Since the enactment of the California anti-SLAPP law almost twenty years ago, Californians have been protected against abusive subpoenas, so long as the lawsuit was filed in California. However, in Tendler v. WWW.JEWISHSURVIVORS.BLOGSPOT.COM, the California Court of Appeal held that the California anti-SLAPP law did not apply if the underlying lawsuit is filed outside of California.

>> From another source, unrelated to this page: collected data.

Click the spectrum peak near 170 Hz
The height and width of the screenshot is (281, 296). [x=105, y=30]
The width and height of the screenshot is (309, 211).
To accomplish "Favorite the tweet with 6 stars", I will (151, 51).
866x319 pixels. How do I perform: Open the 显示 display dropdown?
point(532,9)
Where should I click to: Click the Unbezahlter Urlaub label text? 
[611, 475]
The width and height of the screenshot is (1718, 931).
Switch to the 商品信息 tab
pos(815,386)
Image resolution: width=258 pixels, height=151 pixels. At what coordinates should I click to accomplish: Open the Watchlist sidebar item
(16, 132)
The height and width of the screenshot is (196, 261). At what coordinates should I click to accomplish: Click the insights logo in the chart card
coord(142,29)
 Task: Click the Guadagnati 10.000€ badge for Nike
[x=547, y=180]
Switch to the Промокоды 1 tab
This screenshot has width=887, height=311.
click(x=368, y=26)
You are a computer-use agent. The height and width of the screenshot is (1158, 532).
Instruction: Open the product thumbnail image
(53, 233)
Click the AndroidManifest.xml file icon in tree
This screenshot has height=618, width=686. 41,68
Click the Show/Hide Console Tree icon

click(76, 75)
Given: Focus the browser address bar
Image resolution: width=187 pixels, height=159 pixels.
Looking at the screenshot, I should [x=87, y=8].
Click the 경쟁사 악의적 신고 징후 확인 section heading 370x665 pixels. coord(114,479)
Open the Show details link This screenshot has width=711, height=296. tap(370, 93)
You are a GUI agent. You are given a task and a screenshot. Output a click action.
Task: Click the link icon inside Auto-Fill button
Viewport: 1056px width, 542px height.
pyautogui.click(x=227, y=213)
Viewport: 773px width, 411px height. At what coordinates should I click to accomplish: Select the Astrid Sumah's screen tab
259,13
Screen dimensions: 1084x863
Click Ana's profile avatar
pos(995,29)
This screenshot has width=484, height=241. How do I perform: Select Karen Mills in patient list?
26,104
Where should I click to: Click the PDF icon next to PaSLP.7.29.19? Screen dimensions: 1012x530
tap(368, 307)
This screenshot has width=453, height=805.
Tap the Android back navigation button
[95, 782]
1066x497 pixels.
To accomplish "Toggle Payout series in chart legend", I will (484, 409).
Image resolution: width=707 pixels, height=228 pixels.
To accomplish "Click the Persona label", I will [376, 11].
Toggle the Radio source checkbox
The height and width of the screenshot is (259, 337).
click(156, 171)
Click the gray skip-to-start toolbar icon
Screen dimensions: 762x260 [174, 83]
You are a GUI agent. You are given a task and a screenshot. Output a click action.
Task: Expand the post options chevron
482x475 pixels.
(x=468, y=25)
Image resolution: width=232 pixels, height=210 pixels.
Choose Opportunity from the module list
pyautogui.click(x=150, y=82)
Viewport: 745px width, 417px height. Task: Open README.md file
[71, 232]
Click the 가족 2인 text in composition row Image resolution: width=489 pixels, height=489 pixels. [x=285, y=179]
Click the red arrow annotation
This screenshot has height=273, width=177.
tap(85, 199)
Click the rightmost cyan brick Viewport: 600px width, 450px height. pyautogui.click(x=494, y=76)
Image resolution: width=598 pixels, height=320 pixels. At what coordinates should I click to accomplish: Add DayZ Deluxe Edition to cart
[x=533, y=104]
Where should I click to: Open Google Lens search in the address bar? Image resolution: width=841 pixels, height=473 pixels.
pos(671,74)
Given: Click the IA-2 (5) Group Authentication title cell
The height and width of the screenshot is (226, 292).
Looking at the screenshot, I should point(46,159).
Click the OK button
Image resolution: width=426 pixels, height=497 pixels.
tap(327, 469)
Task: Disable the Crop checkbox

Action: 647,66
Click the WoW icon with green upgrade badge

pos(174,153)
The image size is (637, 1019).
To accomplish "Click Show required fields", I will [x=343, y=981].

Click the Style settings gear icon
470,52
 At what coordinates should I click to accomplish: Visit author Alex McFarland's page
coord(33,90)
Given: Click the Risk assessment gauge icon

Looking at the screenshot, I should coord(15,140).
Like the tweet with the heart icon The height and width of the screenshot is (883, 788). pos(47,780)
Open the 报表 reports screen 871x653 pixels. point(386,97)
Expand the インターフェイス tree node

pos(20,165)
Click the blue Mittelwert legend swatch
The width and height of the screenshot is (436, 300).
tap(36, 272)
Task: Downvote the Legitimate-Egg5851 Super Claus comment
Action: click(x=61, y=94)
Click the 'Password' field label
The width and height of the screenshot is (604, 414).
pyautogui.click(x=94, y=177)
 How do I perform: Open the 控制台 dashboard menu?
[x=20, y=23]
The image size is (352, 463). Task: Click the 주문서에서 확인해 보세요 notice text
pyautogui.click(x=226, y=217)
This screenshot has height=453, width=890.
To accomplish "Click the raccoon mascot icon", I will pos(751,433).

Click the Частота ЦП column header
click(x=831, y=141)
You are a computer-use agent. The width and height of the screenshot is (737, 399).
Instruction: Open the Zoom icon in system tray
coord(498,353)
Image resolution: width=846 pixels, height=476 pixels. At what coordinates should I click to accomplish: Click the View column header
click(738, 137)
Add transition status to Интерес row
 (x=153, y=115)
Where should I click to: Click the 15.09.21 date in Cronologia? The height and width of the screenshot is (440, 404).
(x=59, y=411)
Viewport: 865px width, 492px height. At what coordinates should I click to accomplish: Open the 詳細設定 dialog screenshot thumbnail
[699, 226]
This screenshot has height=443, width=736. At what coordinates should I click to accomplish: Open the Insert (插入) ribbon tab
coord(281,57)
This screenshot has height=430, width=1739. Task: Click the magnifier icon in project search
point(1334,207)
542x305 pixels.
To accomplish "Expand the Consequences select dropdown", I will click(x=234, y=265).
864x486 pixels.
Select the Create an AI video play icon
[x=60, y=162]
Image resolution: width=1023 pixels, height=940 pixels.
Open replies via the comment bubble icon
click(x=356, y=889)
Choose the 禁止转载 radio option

This led the California Anti-SLAPP Project, along with the Electronic Frontier Foundation and the California Newspaper Publishers Association, to co-sponsor Assembly Bill 2433, which was eventually signed into by law by then Governor Schwarzenegger, amending California Code of Civil Procedure 1987.1 and 1987.2. Similar to provisions of the California anti-SLAPP law, these two statutes allow those whose information is being subpoenaed to move to quash the subpoena, and if they are successful, recover attorneys’ fees.
Ryan Metheny of the California Anti-SLAPP Project recently blogged and discussed legal objections that can be raised to quash a subpoena:
“California law provides that any subpoena issued by a California court regarding an out-of-state lawsuit that arises from an exercise of First Amendment rights – i.e., participating in an online discussion about an issue of public interest – is subject to a motion to quash, unless the plaintiff can show the lawsuit has merit. The subpoena may also seek information that is not relevant to the lawsuit, in which case it may also be quashed. These are by no means the only grounds for filing a motion to quash, however.”